Y tras otra larga mirada de examen, constató:
—El hilo pasa por el medio, no hay grampas.
—Están muy cerca uno de otro.
Cerca, los postes, sí, indudablemente: tres metros. Pero en
cambio, aquellos dos modestos alambres en reemplazo de los cinco hilos
del cercado anterior, desilusionaron a los caballos.
¿Cómo era posible que el hombre creyera que aquel
alambrado para terneros iba a contener al terrible toro?
—El hombre dijo que no iba a pasar—se atrevió, sin embargo, el
malacara, que en razón de ser el favorito de su amo,
comía más maíz, por lo cual sentíase
más creyente.
Pero las vacas lo habían oído.
—Son los caballos. Los dos tienen soga. Ellos no pasan.
Barigüí pasó ya.
—¿Pasó? ¿Por aquí?—preguntó
descorazonado el malacara.
—Por el fondo.

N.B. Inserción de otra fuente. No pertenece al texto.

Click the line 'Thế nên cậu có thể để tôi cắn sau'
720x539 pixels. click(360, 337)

Por aquí pasa también. Comió la
avena.
Entretanto, la vaquilla locuaz había pretendido pasar los
cuernos entre los hilos; y una vibración aguda, seguida de un
seco golpe en los cuernos dejó en suspenso a los caballos.
—Los alambres están muy estirados—dijo después de largo
examen el alazán.
—Sí. Más estirados no se puede...
Y ambos, sin apartar los ojos de los hilos, pensaban confusamente en
cómo se podría pasar entre los dos hilos.

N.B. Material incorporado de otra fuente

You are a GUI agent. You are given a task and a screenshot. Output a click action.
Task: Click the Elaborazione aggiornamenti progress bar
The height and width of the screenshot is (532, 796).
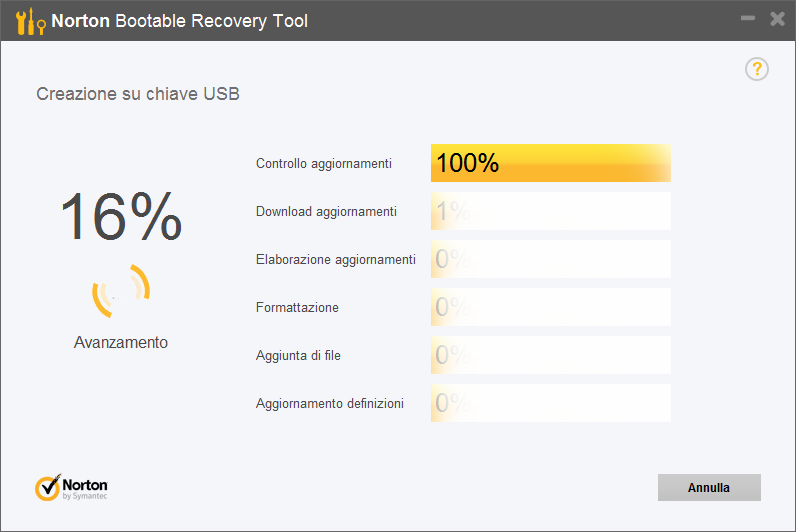pyautogui.click(x=550, y=259)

Las vacas, mientras tanto, se animaban unas a otras.
—El pasó ayer. Pasa el alambre de púa. Nosotras
después.
—Ayer no pasaron. Las vacas dicen sí, y no pasan,—oyeron al
alazán.
—¡Aquí hay púa, y Barigüí pasa!
¡Allí viene!
Costeando por adentro el monte del fondo, a doscientos metros
aún, el toro avanzaba hacia el avenal. Las vacas se colocaron
todas de frente al cercado, siguiendo atentas con los ojos a la bestia
invasora. Los caballos, inmóviles, alzaron las orejas.
—¡Come toda avena! ¡Después pasa!
—Los hilos están muy estirados...—observó aún el
malacara, tratando siempre de precisar lo que sucedería si...
—¡Comió la avena! ¡El hombre viene! ¡Viene el
hombre!—lanzó la vaquilla locuaz.
En efecto, el hombre acababa de salir del rancho y avanzaba hacia el
toro. Traía el palo en la mano, pero no parecía iracundo;
estaba sí muy serio y con el ceño contraído.
El animal esperó a que el hombre llegara frente a él, y
entonces dio principio a los mugidos con bravatas de cornadas. El
hombre avanzó más, y el toro comenzó a retroceder,
berreando siempre y arrasando la avena con sus bestiales cabriolas.
Hasta que, a diez metros ya del camino, volvió grupas con un
postrer mugido de desafío burlón, y se lanzó sobre
el alambrado.
—¡Viene Barigüí! ¡El pasa todo! ¡Pasa
alambre de púa!—alcanzaron a clamar las vacas.
Con el impulso de su pesado trote, el enorme toro bajó la cabeza
y hundió los cuernos entre los dos hilos. Se oyó un agudo
gemido de alambre, un estridente chirrido que se propagó de
poste a poste hasta el fondo, y el toro pasó.
Pero de su lomo y de su vientre, profundamente abiertos, canalizados
desde el pecho a la grupa, llovían ríos de sangre. La
bestia, presa de estupor, quedó un instante atónita y
temblando. Se alejó luego al paso, inundando el pasto de sangre,
hasta que a los veinte metros se echó, con un ronco suspiro.
A mediodía el polaco fue a buscar a su toro, y
lloró en falsete ante el chacarero impasible. El animal se
había levantado, y podía caminar. Pero su dueño,
comprendiendo que le costaría mucho trabajo curarlo—si esto
aún era posible—lo carneó esa tarde, y al día
siguiente al malacara le tocó en suerte llevar a su casa,
en la maleta, dos kilos de carne del toro muerto.